STUDY MATERIAL:
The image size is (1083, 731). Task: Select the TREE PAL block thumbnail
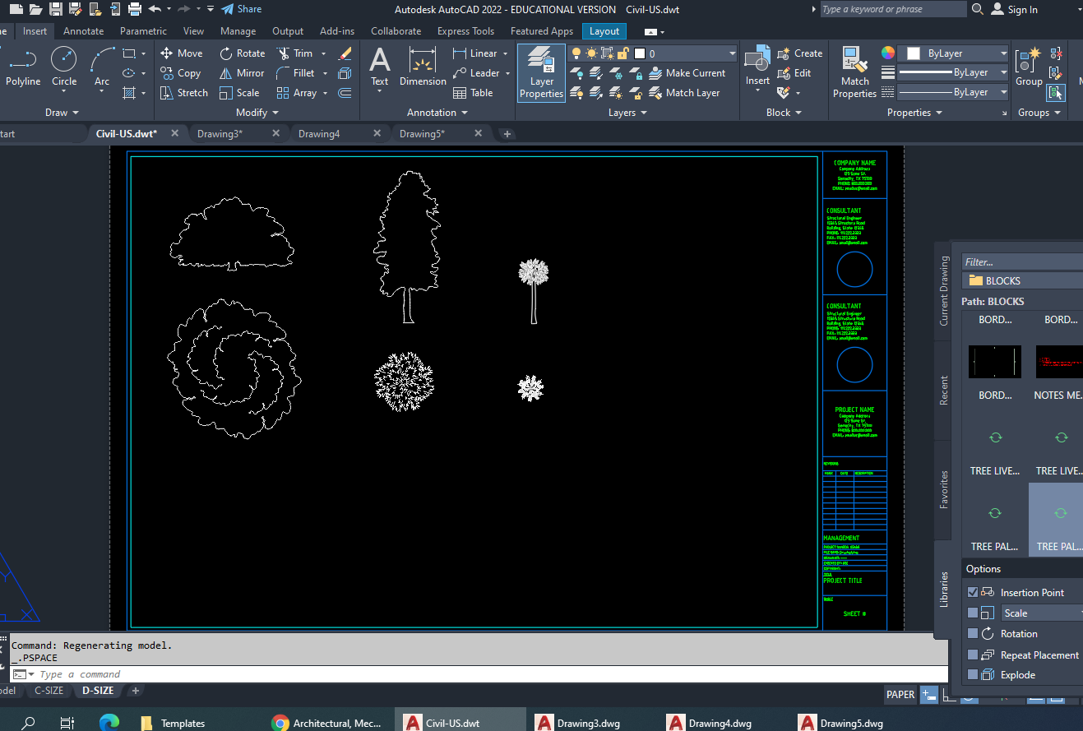(995, 512)
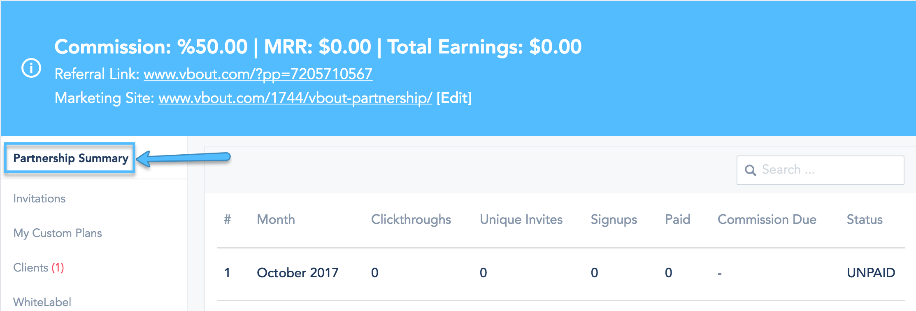
Task: Sort by the Signups column header
Action: coord(614,219)
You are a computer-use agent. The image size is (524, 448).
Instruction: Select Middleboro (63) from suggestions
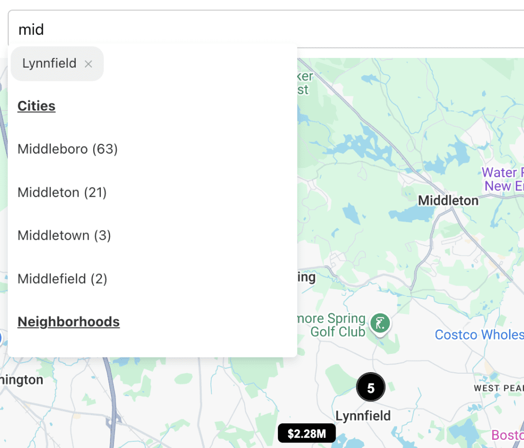(68, 149)
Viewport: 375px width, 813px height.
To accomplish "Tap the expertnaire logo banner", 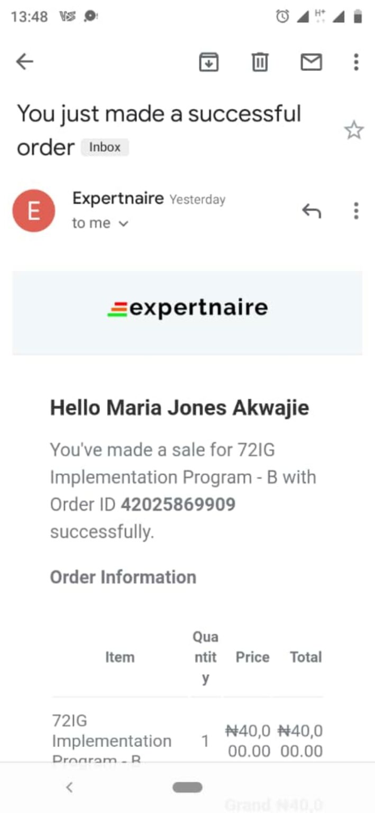I will click(187, 308).
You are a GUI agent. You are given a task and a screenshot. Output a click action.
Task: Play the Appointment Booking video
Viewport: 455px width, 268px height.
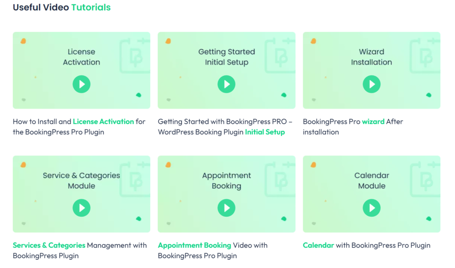[x=226, y=208]
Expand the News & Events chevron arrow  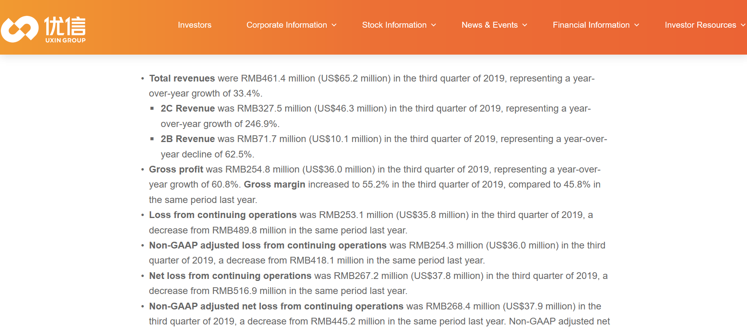525,25
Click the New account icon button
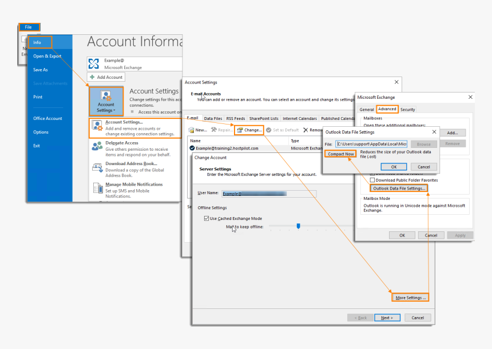Viewport: 492px width, 349px height. point(191,130)
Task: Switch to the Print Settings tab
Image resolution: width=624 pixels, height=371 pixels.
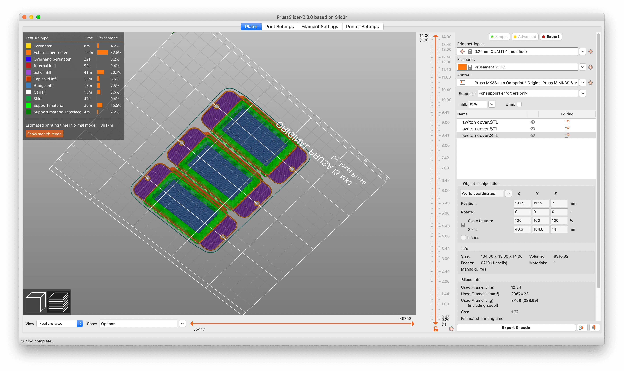Action: click(279, 27)
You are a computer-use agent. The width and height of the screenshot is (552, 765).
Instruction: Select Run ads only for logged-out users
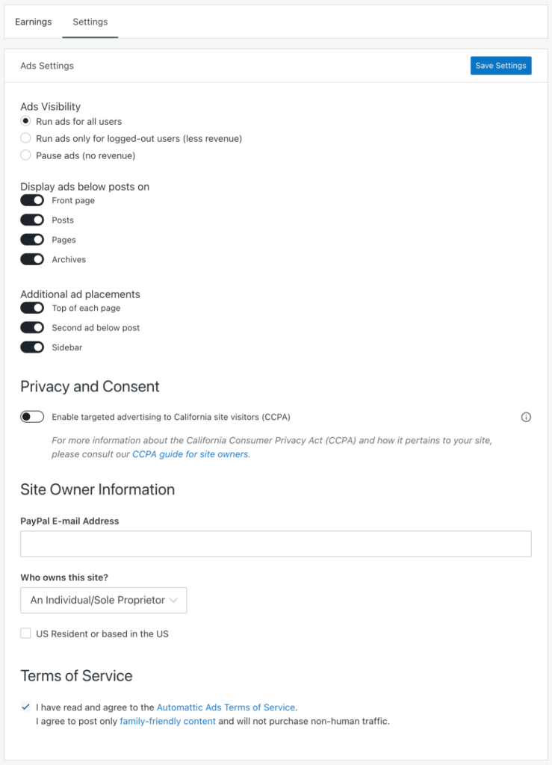pos(25,138)
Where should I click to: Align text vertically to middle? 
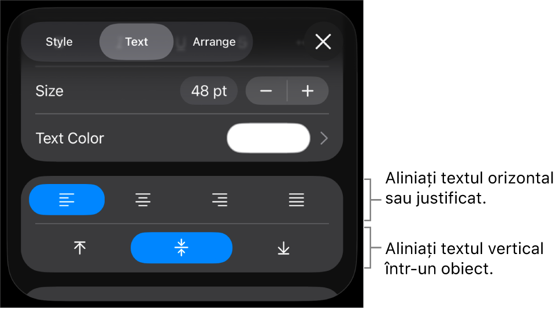[x=182, y=248]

WHAT NEEDS TO BE DONE: Copy the records above from the first line through the line containing "Viewport: 375px width, 813px height.", both included, and leave out any pictures.

EXERCISE ANSWER:
The image size is (1083, 731). Task: Select the TREE PAL block thumbnail
(995, 512)
Task: Sort by the Signups column header
Action: coord(614,219)
You are a computer-use agent. The image size is (524, 448).
Instruction: Select Middleboro (63) from suggestions
(68, 149)
Viewport: 375px width, 813px height.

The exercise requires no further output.